Knowing the number of AMPs, we can distribute the extraction task across N threads. For example, with 10 processes running on the Lakehouse side and a Teradata cluster with 1000 AMPs, the distribution would look like this:

AMPs [1, 2, 3, … 100] → worker 1
AMPs [101, 102, 103, … 200] → worker 2
...
AMPs [901, 902, 903, … 1000] → worker 10

With this approach, each AMP reads its portion of data exactly once, regardless of the number of threads. This eliminates the scaling problems described earlier:

~~N-fold increase in I/O operations in Teradata~~ → The number of I/O operations is constant for a given table, regardless of thread count;
~~N-fold increase in CPU load in Teradata~~ → CPU load on AMPs is constant for a given table, regardless of thread count;
~~Minimal reduction in extraction time~~ → Extraction time decreases linearly, provided all queries actually run in parallel.

To close out this section, a note about computation Skew. In the extreme case, a single query reads data from just one AMP, meaning all computation happens on a single AMP — this corresponds to 100% Skew. Normally, such heavy skew is something to avoid, so system administrators sometimes raise concerns about these queries. The explanation is straightforward: if you sum up all the queries — each of which pulled its portion of data from one AMP (and therefore showed 100% Skew in its metrics) — the aggregate across all queries will show 0–1–2% Skew, which corresponds to the skew of the source table itself.

Trino Teradata Connector in Alphyn Lakehouse

The proper Teradata Connector is now included in the Alphyn Lakehouse distribution.
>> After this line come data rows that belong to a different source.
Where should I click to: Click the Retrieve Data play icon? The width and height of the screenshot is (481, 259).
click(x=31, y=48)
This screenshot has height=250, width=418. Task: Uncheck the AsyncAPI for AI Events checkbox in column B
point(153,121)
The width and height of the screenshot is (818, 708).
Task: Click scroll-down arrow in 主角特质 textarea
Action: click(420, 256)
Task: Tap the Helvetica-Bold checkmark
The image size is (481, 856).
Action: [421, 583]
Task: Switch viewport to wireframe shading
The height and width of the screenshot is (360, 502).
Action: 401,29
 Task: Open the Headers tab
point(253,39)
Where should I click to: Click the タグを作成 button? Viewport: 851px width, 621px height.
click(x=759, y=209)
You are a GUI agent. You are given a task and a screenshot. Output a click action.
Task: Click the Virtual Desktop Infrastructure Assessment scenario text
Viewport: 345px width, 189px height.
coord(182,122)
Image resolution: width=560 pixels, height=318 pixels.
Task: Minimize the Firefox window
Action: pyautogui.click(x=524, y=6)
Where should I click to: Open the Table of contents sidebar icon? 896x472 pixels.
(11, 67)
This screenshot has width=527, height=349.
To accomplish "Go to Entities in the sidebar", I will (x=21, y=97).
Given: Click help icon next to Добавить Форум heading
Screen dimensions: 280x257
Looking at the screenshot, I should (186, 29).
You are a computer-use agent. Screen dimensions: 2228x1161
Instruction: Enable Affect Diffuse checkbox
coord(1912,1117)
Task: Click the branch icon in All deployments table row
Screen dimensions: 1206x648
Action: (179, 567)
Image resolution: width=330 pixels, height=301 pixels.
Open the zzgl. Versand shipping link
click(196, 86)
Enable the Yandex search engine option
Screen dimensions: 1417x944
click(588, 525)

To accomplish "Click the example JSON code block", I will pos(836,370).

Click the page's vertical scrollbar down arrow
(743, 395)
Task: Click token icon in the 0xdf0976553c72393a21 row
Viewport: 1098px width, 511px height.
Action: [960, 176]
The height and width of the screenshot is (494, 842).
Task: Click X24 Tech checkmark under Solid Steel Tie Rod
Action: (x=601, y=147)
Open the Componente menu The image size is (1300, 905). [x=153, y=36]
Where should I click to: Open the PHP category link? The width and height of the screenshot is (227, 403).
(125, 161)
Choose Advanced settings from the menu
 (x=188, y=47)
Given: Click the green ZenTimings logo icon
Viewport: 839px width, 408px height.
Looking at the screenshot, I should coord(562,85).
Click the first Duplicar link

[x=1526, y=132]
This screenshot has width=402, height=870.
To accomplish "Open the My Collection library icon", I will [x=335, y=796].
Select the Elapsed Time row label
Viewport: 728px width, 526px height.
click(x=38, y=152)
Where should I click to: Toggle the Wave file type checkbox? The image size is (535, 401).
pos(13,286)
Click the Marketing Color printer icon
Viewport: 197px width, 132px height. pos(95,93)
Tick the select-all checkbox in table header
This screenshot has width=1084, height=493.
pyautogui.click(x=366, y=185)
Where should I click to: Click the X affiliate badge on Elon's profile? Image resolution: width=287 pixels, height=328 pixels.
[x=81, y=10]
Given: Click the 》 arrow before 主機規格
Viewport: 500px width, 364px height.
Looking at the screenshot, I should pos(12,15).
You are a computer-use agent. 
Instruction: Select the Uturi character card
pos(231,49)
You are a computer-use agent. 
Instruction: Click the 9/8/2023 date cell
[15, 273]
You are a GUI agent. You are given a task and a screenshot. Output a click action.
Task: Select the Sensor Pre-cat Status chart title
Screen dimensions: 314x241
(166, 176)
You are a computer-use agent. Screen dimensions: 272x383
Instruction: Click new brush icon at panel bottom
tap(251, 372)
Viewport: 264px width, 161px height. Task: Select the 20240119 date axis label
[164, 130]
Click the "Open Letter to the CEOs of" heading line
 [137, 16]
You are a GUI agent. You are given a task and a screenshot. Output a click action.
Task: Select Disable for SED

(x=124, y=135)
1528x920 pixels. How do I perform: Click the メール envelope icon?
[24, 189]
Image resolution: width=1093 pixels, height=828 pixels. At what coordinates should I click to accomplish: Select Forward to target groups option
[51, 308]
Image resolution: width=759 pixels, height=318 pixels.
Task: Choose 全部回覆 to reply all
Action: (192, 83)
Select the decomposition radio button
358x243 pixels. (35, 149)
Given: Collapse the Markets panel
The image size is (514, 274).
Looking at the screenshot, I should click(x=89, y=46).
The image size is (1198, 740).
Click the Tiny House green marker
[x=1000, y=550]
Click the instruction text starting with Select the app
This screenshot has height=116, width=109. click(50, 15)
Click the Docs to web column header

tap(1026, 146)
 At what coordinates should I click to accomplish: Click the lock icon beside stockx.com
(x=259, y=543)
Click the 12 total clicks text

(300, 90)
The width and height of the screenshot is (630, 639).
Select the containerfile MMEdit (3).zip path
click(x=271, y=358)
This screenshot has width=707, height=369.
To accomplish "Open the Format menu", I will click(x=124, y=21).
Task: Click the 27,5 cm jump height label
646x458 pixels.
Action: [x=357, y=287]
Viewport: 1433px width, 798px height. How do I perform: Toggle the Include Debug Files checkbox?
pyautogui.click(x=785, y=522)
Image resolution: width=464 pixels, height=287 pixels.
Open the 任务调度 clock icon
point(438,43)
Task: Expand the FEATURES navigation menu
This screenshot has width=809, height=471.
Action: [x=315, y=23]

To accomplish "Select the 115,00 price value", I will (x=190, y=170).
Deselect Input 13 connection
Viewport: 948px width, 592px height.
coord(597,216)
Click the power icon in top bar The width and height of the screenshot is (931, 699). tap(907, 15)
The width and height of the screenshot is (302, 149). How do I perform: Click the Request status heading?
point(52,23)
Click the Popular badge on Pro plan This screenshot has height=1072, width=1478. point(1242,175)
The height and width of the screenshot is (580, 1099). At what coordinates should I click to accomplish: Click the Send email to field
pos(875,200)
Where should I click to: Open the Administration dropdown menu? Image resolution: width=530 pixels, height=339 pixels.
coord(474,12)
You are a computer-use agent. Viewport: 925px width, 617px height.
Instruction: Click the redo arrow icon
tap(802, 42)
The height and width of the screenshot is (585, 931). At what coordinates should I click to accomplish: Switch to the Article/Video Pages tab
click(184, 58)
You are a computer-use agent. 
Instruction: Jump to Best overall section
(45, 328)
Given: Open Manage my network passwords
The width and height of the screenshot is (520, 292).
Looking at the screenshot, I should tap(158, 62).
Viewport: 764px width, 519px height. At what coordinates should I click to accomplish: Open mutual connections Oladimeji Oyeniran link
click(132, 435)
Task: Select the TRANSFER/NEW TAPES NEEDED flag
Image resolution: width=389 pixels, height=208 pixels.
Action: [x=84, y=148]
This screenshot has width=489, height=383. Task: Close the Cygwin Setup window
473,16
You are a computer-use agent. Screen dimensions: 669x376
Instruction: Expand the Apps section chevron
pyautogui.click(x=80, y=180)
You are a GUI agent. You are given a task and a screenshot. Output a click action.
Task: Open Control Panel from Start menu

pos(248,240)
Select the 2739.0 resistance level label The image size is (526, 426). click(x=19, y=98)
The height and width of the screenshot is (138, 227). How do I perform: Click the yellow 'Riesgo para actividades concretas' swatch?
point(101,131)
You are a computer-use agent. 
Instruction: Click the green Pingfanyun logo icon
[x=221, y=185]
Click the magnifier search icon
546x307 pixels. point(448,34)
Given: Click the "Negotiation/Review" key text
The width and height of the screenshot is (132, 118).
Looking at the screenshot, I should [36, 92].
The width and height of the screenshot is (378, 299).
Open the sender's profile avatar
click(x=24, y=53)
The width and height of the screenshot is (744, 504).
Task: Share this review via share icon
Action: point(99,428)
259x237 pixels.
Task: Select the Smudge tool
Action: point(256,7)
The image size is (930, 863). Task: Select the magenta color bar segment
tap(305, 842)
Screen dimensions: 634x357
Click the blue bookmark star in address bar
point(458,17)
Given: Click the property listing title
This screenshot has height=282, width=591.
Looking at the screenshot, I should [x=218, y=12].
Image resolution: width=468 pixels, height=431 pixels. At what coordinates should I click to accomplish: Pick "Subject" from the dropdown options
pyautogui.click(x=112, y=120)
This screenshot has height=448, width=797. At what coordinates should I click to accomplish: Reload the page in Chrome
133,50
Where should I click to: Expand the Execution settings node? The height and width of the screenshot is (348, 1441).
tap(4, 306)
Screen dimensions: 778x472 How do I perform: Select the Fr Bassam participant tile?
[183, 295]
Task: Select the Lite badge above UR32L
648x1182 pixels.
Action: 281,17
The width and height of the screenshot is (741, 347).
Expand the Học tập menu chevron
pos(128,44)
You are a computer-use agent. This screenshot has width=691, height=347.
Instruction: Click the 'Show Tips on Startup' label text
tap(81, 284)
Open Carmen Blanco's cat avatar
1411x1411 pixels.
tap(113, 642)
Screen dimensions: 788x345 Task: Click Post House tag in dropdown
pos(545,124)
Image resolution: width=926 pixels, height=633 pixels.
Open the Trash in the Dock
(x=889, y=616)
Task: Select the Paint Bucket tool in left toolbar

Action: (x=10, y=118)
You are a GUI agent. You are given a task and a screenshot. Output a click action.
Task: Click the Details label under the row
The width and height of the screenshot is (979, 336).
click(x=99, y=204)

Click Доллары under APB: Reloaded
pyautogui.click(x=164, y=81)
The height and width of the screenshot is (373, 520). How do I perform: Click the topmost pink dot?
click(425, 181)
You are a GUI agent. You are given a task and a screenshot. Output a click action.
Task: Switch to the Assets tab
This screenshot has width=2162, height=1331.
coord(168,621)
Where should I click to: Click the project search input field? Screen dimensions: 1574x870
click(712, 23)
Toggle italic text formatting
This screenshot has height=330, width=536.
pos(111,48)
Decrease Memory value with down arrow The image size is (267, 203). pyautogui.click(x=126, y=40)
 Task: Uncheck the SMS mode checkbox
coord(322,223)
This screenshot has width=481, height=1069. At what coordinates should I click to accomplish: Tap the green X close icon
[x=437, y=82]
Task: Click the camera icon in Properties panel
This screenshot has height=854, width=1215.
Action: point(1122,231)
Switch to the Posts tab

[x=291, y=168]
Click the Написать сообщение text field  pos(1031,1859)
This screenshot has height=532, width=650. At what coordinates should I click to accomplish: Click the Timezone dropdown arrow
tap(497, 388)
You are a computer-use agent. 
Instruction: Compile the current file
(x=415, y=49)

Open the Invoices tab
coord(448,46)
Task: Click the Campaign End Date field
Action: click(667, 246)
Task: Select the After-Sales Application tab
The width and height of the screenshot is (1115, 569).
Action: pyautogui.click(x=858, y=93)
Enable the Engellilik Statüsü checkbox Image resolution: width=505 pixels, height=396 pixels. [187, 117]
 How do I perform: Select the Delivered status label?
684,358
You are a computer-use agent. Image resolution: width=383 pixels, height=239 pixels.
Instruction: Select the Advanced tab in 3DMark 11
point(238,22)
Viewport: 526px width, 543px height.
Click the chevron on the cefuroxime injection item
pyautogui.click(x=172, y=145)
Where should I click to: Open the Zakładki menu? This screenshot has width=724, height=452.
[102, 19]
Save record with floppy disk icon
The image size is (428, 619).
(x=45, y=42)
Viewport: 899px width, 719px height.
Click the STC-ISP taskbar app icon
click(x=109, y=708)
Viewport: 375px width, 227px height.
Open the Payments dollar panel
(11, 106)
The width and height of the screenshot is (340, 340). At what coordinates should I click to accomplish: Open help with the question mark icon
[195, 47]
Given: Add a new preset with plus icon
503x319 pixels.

No additional installation steps are required — you can go straight to configuring a catalog that will allow Trino to connect to one of your Teradata clusters:

CREATE CATALOG teradata_cluster USING teradata
WITH (
  "connection-url" = 'jdbc:teradata://hostname/DATABASE=mydb,DBS_PORT=1025',
  -- Using credential passthrough
  "user-credential-name" = 'td_user',
  "password-credential-name" = 'td_password'

  -- Alternative: specify a shared technical account
  -- "connection-user" = 'user',
  -- "connection-password" = 'password'
);

Immediately after this, you can send queries from Trino that interact with Teradata:

SELECT * FROM teradata_cluster.db_name.table_name WHERE ...
;

SELECT ...
FROM lakehouse_db.lakehouse_table
LEFT JOIN teradata_cluster.db_name.table_name ON ...
WHERE ...
;

During execution of these queries, Trino reads data from Teradata. By default, reads happen in a single thread, but this is easy to change:

SET SESSION teradata_cluster.max_scan_parallelism = 4;

The connector automatically determines the number of AMPs in Teradata and distributes the extraction across Trino Workers:

Each AMP scans its data exactly once regardless of the number of extraction threads. If max_scan_parallelism is set higher than the number of AMPs, the thread count will equal the AMP count — no more. In that case, each thread extracts from exactly one AMP. In practice, 4–8–16 threads are sufficient for fast extraction depending on table size — you are unlikely to ever hit this upper limit.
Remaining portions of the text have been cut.